Obama and Congressional Leaders Can’t Overlook EMR Failure Rates

“If it’s [EMR investment and implementation] too hasty, you can create so many bad experiences that people say…’My data’s a mess and my patients are angry,'” Mr. Glaser said in a recent Wall Street Journal article on the possible wasted investment in EMR. 

The scary thing is that John Glaser, chief information officer for Partners Healthcare, is probably right.  I know that President Barack Obama wants to “wield technology’s wonders to raise health care’s quality and lower its costs.”  I want to do that too.  In fact, I think we’d all like for that to happen.  Unfortunately, I think we have to seriously ask ourselves if the current electronic medical records offerings can raise health care’s quality and lower its costs.

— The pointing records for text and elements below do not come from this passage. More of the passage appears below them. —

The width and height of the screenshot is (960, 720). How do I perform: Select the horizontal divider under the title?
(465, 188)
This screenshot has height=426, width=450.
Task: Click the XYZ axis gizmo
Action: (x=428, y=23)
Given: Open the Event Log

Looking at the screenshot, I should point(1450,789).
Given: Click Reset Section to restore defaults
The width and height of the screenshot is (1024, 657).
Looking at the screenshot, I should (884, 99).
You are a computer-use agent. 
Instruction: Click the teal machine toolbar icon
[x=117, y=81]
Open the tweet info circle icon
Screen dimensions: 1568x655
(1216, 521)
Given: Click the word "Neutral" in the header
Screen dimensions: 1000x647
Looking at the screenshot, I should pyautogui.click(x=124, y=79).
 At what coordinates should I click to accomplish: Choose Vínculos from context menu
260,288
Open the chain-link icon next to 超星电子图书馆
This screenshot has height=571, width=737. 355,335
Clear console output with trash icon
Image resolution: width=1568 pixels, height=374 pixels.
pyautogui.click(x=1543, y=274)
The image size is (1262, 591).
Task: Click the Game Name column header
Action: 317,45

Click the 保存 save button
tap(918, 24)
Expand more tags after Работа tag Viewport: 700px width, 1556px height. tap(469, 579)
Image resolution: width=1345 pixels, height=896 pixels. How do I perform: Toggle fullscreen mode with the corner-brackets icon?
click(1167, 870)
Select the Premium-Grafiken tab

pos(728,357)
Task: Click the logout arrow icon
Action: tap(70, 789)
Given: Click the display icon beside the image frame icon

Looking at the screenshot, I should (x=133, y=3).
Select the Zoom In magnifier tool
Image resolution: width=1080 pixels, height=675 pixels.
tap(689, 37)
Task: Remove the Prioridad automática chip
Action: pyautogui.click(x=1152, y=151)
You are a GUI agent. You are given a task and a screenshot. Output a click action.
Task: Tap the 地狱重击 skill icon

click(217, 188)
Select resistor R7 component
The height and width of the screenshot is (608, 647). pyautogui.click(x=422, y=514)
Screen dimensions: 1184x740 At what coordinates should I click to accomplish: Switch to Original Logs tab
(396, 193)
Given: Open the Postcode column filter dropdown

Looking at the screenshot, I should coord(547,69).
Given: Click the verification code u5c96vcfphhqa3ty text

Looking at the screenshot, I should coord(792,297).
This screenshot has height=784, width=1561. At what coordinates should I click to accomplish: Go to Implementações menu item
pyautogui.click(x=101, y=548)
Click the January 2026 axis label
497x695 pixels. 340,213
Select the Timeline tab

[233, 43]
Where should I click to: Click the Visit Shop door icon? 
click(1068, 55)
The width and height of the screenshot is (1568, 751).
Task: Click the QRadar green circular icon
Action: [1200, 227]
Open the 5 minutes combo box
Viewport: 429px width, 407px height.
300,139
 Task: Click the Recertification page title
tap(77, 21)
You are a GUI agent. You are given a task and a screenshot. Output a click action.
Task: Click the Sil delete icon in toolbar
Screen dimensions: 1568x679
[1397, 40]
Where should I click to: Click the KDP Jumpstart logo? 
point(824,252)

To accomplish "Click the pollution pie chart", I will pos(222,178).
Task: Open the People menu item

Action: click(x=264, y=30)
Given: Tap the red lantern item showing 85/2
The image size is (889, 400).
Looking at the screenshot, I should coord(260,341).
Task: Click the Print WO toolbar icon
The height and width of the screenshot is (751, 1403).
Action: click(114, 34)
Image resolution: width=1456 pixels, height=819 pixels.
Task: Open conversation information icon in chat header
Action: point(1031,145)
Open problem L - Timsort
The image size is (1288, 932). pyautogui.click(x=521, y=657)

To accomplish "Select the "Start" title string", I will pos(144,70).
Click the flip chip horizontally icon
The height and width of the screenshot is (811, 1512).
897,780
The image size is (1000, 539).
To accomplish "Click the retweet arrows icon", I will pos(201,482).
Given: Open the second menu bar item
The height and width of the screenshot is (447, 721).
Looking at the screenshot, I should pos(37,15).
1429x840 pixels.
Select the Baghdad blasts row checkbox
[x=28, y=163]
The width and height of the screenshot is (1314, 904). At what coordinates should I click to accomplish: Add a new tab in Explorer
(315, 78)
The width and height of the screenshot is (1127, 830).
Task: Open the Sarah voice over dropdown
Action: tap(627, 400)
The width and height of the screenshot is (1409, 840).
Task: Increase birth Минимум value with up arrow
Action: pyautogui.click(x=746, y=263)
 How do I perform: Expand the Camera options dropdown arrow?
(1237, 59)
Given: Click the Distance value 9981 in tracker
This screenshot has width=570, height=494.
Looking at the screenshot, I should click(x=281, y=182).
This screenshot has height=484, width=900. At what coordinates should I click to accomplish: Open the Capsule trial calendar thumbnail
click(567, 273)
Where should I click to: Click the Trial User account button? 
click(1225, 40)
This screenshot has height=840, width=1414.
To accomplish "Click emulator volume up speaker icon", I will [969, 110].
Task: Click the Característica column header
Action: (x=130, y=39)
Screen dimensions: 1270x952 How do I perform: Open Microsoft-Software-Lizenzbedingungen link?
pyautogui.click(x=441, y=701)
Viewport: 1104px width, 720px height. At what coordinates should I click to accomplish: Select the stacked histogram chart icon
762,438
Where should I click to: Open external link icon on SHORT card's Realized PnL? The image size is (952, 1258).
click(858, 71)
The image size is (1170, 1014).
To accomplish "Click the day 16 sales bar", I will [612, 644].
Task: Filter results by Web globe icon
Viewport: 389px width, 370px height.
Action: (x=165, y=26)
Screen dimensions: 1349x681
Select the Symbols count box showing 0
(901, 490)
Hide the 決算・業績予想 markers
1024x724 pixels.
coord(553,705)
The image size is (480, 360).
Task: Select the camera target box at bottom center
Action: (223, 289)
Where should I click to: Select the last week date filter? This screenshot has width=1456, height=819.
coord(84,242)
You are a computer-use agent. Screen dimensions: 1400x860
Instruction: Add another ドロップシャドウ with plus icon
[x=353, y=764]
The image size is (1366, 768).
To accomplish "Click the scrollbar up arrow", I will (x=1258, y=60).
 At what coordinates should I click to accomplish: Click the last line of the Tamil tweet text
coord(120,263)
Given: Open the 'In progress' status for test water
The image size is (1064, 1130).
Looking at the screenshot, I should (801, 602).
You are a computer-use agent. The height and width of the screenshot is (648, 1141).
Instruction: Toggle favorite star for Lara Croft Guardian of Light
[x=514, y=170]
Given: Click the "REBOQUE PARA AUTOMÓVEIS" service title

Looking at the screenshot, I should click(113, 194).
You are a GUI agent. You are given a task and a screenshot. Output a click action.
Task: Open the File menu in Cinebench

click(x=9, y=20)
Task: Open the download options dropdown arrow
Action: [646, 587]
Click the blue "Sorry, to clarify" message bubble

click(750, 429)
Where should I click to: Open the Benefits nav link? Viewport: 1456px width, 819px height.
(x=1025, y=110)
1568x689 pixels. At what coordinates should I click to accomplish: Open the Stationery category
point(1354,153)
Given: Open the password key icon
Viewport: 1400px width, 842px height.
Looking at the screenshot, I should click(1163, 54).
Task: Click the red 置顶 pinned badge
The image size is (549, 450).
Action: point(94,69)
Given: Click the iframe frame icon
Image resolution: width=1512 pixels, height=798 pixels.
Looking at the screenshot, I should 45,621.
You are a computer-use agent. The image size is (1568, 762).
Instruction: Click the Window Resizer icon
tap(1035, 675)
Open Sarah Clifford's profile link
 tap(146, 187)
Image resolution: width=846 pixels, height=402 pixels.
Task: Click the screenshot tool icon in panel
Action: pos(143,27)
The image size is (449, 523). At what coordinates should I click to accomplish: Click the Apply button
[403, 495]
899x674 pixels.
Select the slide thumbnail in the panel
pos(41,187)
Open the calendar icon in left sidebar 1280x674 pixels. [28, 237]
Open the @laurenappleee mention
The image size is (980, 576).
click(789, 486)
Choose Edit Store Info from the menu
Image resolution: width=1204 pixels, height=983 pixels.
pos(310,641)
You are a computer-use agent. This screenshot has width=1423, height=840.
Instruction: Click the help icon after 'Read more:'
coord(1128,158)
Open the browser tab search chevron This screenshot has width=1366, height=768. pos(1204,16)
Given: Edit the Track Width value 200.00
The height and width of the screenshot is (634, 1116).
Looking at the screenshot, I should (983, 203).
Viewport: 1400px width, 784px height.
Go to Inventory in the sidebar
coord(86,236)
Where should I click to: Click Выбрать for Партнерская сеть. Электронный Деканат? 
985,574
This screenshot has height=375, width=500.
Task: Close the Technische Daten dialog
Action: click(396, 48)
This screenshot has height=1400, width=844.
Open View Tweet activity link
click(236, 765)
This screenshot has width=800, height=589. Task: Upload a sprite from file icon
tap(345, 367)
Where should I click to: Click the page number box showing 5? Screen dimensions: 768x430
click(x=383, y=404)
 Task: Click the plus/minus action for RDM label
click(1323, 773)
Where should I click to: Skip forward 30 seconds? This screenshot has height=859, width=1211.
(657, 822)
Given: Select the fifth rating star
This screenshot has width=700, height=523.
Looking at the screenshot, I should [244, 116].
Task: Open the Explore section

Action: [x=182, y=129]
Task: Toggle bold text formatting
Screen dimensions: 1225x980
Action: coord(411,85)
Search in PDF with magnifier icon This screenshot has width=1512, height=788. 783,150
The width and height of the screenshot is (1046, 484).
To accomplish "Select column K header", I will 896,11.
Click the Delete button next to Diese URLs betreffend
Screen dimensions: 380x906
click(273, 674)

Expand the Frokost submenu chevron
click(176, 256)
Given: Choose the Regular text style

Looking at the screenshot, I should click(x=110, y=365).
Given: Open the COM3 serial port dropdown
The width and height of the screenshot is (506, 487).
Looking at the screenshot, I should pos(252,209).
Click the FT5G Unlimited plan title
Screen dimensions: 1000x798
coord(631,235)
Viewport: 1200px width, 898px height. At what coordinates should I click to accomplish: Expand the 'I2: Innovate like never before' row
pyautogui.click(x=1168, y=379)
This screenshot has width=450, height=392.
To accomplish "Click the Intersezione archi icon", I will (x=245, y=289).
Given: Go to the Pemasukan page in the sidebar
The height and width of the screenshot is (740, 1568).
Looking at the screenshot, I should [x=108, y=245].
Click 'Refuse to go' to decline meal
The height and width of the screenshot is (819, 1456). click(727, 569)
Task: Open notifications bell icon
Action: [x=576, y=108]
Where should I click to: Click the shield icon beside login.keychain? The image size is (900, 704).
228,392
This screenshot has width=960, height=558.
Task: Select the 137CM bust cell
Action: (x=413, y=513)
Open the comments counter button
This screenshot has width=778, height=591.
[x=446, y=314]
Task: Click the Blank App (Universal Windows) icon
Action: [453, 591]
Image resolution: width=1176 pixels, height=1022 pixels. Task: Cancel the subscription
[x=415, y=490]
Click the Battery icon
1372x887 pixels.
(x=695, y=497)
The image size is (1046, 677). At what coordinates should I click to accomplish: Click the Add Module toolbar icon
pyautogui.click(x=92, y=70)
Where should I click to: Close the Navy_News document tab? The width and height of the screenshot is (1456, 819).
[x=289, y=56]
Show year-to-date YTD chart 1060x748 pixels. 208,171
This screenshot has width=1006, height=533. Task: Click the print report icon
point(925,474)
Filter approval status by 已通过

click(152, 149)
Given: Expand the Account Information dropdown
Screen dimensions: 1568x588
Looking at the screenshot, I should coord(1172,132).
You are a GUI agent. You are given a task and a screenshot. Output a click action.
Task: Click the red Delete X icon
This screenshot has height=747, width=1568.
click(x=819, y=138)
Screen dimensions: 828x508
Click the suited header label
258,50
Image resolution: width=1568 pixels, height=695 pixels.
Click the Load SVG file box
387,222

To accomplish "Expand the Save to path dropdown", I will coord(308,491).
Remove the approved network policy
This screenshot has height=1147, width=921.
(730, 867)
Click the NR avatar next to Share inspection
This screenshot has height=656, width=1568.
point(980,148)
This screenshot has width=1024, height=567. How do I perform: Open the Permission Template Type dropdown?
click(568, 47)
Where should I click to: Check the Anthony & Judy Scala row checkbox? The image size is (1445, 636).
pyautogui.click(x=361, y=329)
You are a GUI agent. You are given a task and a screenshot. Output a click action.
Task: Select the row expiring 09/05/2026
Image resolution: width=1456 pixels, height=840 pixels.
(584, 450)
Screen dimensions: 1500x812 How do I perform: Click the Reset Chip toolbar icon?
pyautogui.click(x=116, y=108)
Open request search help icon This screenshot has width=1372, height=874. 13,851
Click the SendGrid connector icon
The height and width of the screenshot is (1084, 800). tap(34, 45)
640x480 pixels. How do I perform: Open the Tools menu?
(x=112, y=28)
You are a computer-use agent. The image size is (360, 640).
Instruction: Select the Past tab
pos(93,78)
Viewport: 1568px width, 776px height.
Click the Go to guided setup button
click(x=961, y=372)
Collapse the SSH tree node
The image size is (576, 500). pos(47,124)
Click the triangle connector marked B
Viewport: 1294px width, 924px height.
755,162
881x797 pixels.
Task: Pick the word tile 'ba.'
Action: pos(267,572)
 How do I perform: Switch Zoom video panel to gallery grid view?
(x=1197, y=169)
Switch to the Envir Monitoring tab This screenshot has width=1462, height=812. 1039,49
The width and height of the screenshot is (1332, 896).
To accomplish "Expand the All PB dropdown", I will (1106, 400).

I think there are two points that have been proven time and time again in implementing an electronic medical record in a doctor’s office.

Point 1: A Well Implemented EMR Yields Great Results – Hundreds (possibly thousands) of doctors can attest to how happy they are using an EMR.  My personal finding is that the key to a successful EMR implementation is deeply related to how well a clinical practice is run before implementing an EMR.  In fact, I believe an EMR will exacerbate any problems a clinic may have been experiencing pre-EMR.  However, many clinics have shown that when done right there are tremendous benefits associated with an EMR.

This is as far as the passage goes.